Flying cars: A worldwide race for the skies
The race to introduce the first commercial flying taxi is officially on, said Adam Satariano in The New York Times. Uber, Google, Boeing, and Porsche are among 20 companies “testing their machines, laying the groundwork for wider production,” and starting to lobby government officials to bring autonomous all-electric vehicles into the skies in just a few years. Lilium, a German startup, has raised more than $100 million from investors. Its prototype jet—which is still seeking certification from European regulators—looks “less like a Jetsons-like flying car than a glider, with a carbon fiber body and 36-foot wingspan.” But it’s purportedly capable of taking off and landing vertically, like a helicopter, and is quiet enough “to land in some areas traditionally off-limits to aircraft”—even midtown Manhattan.
Just one problem: The proliferation of air vehicles over New York already represents a “clear and present danger to public safety,” said Michael McDowell in New York magazine. New York City skies are filled with helicopters, from Uber and smaller companies such as Blade. Since 1983, “there have been at least 30 helicopter crashes in the city.” In other places, unmanned drones are already creating tension in the skies, said James Leggate in FoxBusiness.com. Earlier this month, fire-department helicopters battling wildfires in Los Angeles had to halt for hours because of hobby drones shooting video of the scene.
“There are several hurdles before commuters are whizzing through the air,” said Dalvin Brown in USA Today. Many of the vehicles now being imagined require “magical electric batteries that don’t exist—yet.” The best that anyone can do right now with an electric battery is 20 minutes of flight. An even bigger obstacle is gaining approval from the FAA, which has strict compliance guidelines for small aircraft, and the National Highway Traffic Safety Administration.
That’s why the first practical commercial tests of drone taxis are likely to be outside the U.S., said Jeremy Bogaisky in Forbes.com. “EHang became the first company to receive approval from Chinese aviation regulators to establish a pilot air-taxi service,” in Guangzhou, known for its “crushing traffic congestion.” Though the service hasn’t yet started, EHang is already trying to go public with a $100 million stock offering.
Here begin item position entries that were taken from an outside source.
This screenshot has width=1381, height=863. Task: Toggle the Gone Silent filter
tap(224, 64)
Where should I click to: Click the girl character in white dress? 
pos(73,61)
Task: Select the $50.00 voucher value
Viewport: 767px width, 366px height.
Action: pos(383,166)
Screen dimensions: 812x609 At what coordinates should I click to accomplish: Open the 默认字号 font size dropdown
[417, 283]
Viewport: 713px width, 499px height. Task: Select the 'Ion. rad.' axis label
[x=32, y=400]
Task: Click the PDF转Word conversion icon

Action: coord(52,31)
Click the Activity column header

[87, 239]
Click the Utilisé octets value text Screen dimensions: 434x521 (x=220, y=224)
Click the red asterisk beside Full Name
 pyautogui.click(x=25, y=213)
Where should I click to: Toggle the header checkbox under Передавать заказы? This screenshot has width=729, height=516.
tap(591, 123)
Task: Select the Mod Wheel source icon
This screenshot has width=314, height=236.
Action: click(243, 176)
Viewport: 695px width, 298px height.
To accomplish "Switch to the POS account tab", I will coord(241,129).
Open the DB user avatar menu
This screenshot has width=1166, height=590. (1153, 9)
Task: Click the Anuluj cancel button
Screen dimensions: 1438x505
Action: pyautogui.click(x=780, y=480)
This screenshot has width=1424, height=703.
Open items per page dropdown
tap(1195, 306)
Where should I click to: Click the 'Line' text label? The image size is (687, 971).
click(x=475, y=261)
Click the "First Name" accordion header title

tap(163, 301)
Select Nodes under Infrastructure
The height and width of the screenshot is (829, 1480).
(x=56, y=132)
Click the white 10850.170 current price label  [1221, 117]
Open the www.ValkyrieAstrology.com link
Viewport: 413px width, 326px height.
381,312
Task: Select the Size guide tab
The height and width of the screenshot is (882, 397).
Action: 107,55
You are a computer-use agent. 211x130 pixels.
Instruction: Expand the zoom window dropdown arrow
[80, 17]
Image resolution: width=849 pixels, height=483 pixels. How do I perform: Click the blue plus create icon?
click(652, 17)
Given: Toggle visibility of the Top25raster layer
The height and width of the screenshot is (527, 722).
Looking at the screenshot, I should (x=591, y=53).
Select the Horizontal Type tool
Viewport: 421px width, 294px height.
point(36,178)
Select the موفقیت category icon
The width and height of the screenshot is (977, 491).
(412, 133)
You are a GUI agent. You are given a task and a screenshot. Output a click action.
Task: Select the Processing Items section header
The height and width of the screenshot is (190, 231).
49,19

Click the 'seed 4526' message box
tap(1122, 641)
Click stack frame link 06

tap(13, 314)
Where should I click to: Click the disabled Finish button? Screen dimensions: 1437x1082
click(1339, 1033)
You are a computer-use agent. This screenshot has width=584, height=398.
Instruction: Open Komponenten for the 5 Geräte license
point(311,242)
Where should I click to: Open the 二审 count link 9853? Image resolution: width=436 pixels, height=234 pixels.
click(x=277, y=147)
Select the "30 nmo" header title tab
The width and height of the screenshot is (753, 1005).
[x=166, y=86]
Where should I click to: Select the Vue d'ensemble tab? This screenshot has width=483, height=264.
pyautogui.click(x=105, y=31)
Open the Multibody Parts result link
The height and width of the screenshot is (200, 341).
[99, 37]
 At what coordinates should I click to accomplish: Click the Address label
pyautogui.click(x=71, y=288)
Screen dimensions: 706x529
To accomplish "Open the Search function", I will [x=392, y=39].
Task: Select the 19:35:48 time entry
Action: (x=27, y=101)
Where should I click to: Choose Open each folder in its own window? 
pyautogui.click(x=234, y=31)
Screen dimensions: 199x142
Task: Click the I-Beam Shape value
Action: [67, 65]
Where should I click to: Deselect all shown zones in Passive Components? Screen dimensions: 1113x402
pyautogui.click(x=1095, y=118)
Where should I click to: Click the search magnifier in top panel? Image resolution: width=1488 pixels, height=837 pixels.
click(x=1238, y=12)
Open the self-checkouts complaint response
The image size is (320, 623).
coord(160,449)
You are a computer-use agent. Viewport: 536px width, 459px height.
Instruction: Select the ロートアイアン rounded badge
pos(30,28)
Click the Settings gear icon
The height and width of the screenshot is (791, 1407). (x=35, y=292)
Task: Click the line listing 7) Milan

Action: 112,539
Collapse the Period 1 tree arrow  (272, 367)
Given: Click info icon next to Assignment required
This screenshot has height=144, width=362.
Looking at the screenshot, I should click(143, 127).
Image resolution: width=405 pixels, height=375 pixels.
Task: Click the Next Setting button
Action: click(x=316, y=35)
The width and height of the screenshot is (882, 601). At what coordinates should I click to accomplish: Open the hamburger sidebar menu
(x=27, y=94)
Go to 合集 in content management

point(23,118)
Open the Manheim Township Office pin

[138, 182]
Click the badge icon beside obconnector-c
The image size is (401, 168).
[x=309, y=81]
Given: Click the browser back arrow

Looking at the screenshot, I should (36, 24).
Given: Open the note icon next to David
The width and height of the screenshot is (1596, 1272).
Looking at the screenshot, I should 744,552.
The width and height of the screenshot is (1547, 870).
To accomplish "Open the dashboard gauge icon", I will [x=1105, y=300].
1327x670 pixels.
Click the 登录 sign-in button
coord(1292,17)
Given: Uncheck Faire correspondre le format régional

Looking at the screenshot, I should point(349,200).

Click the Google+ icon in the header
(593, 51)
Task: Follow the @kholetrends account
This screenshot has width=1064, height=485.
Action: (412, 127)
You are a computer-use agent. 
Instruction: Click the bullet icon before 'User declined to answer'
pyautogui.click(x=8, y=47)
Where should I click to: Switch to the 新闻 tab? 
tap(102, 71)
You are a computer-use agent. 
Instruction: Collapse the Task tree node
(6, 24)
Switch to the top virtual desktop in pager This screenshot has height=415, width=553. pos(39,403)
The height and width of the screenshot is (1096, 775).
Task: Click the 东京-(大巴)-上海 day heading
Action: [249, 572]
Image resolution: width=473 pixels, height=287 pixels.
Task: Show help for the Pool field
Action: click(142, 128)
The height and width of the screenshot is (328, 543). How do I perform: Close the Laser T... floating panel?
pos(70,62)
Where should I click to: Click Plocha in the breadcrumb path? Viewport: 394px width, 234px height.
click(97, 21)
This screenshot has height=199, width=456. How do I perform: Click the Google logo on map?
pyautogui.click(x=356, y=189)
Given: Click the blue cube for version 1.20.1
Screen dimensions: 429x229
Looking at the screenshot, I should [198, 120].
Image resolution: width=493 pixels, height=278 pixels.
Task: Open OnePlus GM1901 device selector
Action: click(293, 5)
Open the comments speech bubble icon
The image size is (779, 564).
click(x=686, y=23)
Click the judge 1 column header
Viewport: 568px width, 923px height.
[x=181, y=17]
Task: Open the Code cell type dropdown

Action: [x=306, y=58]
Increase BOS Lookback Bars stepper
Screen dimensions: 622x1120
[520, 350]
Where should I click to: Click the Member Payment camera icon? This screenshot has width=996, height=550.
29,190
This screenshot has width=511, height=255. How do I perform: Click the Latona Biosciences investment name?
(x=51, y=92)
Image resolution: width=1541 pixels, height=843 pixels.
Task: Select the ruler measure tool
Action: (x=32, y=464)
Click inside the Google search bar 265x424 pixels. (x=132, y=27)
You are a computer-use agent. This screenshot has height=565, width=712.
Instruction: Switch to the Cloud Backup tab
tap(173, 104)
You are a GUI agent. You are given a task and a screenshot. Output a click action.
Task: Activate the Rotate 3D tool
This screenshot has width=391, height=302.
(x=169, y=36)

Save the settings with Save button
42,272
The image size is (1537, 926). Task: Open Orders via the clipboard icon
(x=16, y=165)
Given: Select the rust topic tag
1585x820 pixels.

To make a go of it in the U.S., air taxi companies will need much more than that. “Taking a small conventional aircraft through the regulatory forest of safety certification to production can cost $75 million to $100 million”—and those are vehicles that regulators already understand. One source of cash: auto companies trying hard to “future-proof” themselves. Ford and General Motors are already “believed to be spending about $1 billion a year” on research and development for autonomous vehicles.